Lay out the material below as a Markdown table with two columns, Row and Line, giving each non-blank line its own numbered row. Omit the pictures.

Provided entries -
——

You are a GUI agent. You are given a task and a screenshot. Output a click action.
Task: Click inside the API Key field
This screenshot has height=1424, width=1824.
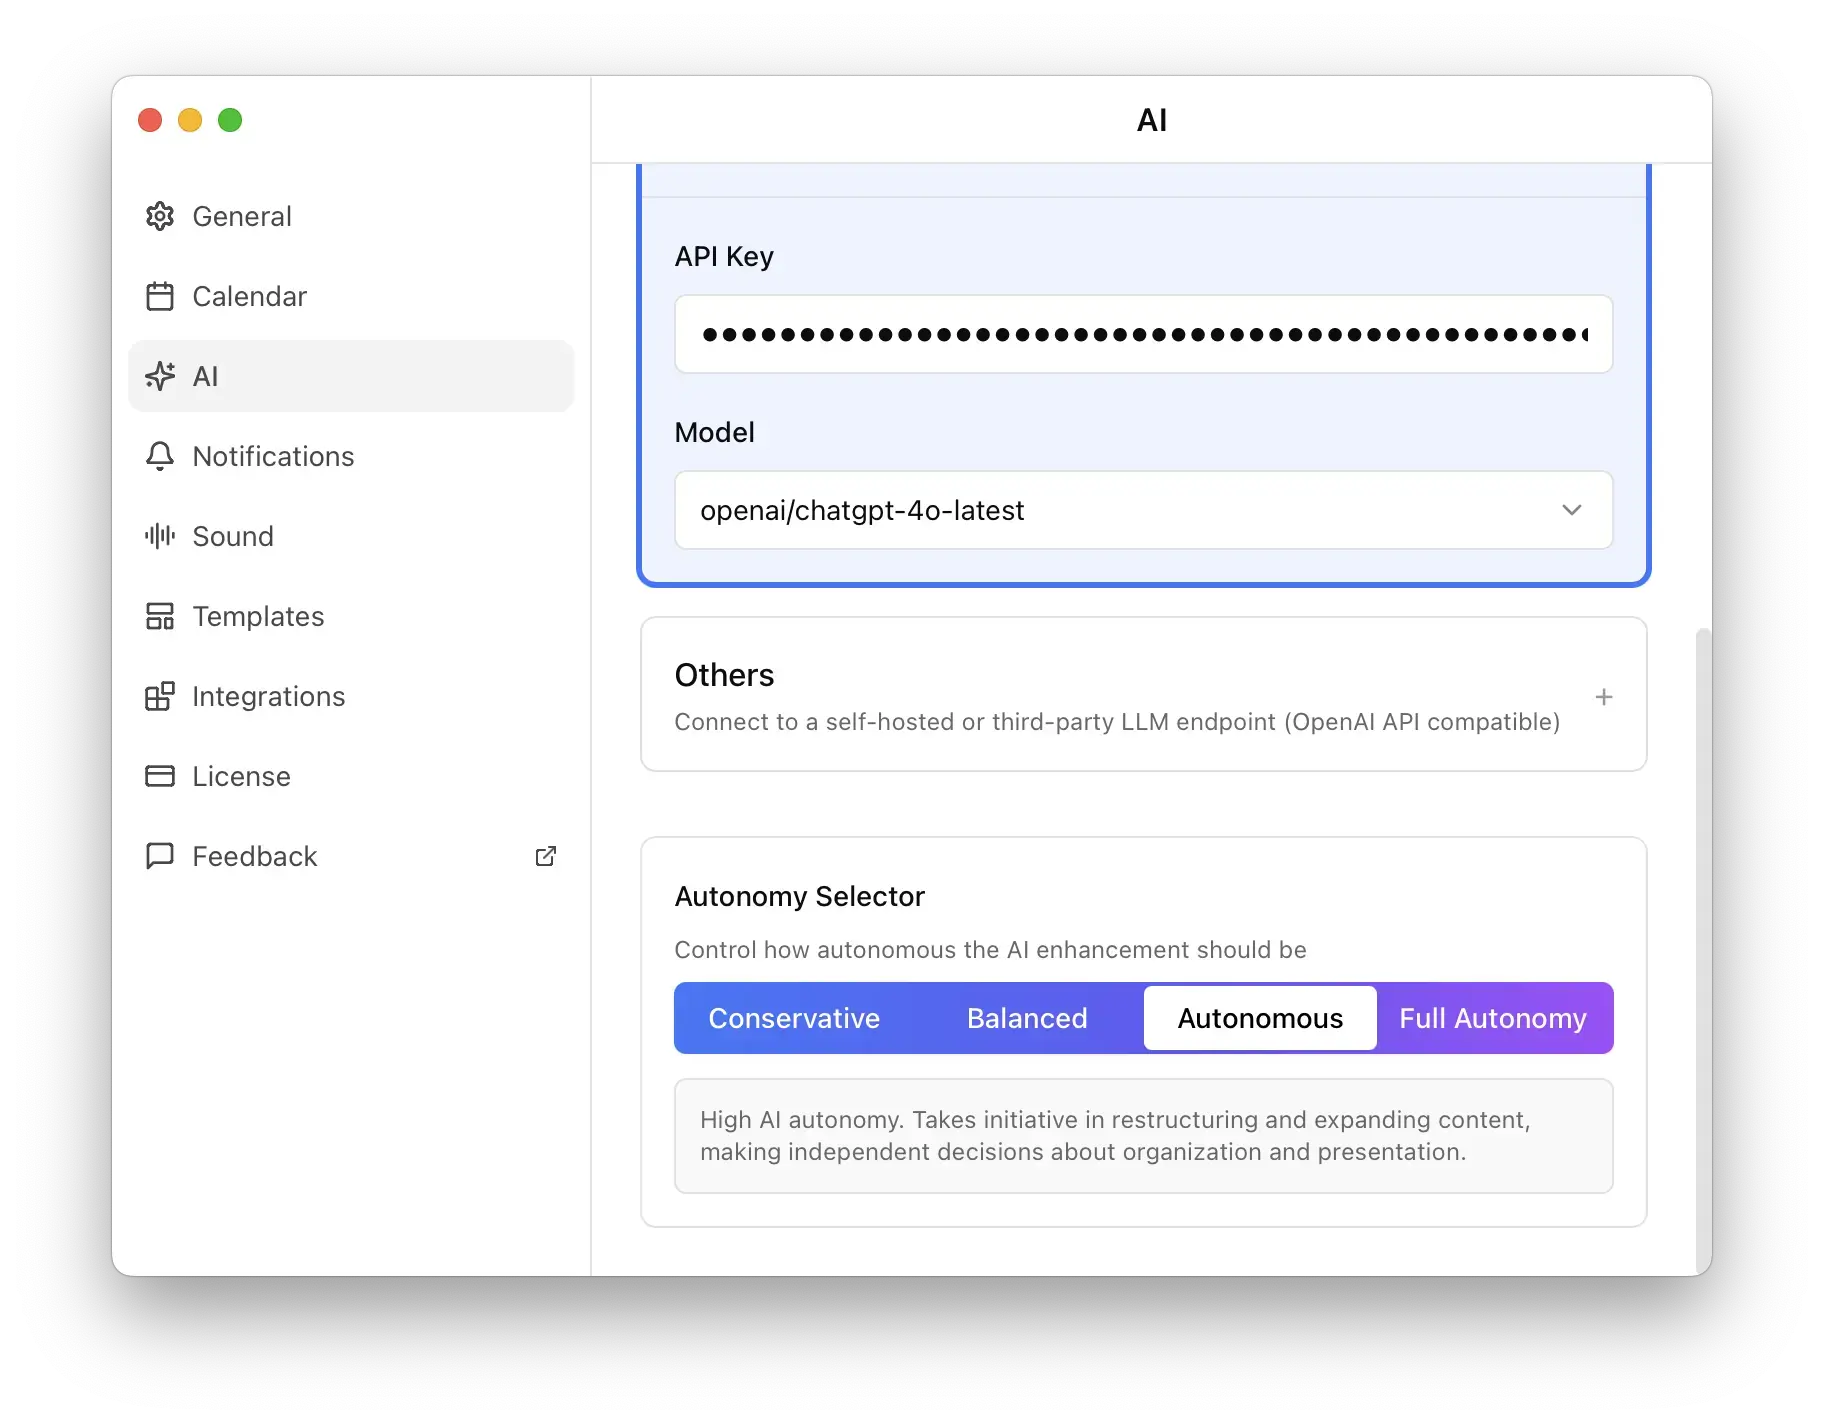tap(1143, 334)
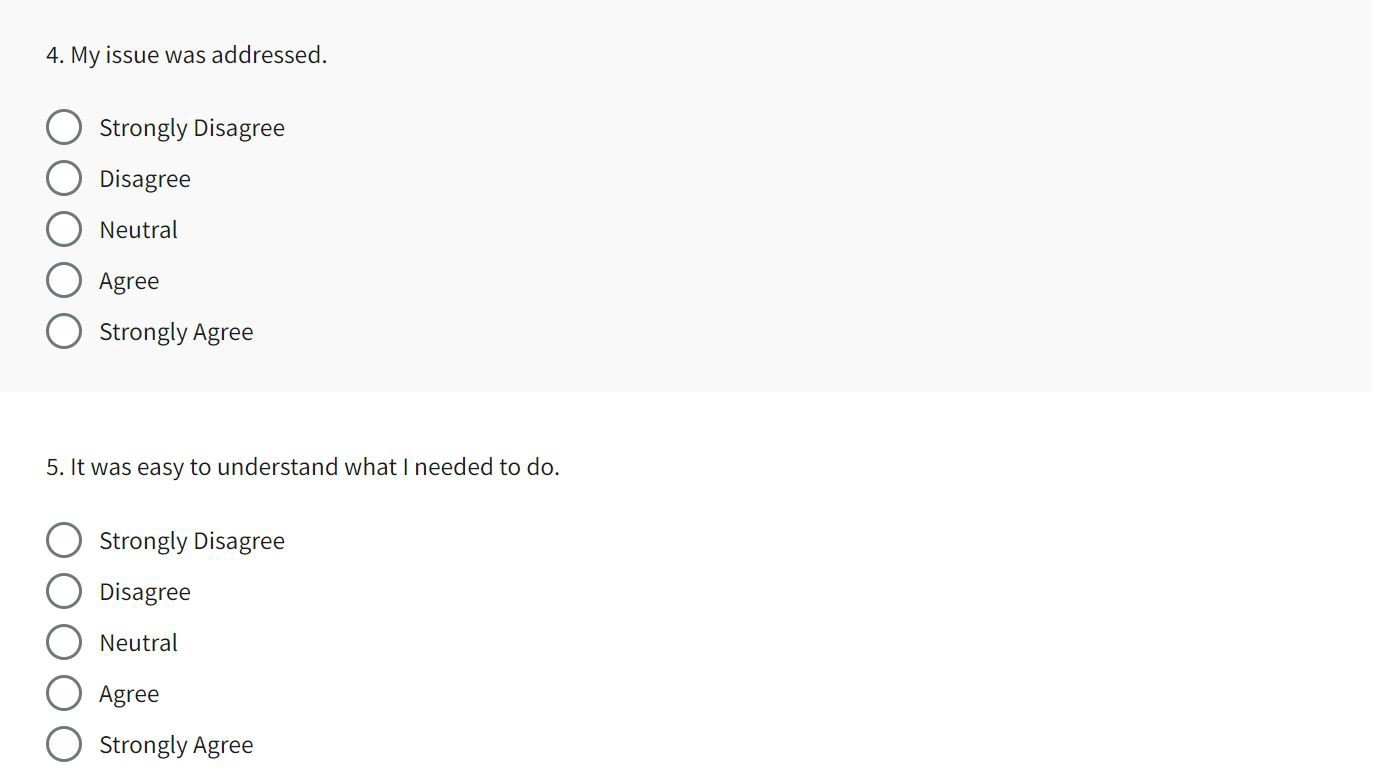Mark Agree for 'My issue was addressed'
This screenshot has height=768, width=1376.
(x=64, y=280)
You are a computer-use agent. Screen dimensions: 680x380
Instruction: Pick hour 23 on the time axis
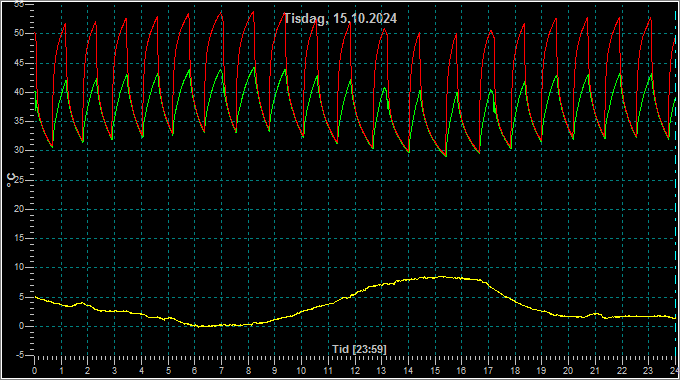pos(648,371)
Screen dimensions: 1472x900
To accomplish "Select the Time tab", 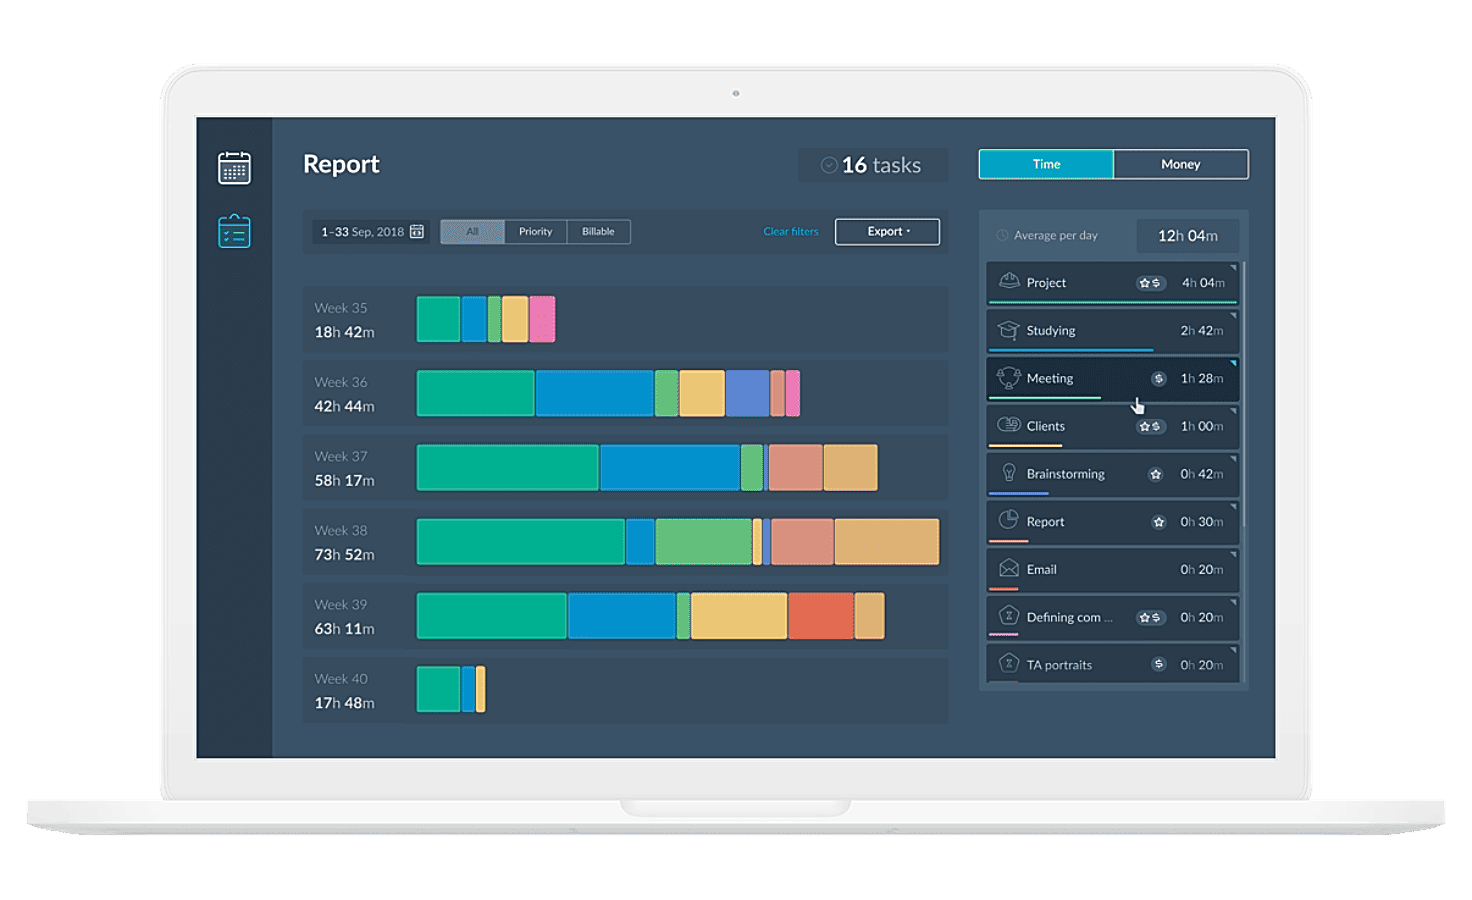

——

Completed exercise -
| Row | Line |
|---|---|
| 1 | You are a GUI agent. You are given a task and a screenshot. Output a click action. |
| 2 | Task: Click inside the API Key field |
| 3 | This screenshot has height=1424, width=1824. |
| 4 | tap(1143, 334) |
| 5 | Mark Agree for 'My issue was addressed' |
| 6 | This screenshot has height=768, width=1376. |
| 7 | (x=64, y=280) |
| 8 | You are a computer-use agent. Screen dimensions: 680x380 |
| 9 | Instruction: Pick hour 23 on the time axis |
| 10 | pos(648,371) |
| 11 | Screen dimensions: 1472x900 |
| 12 | To accomplish "Select the Time tab",  |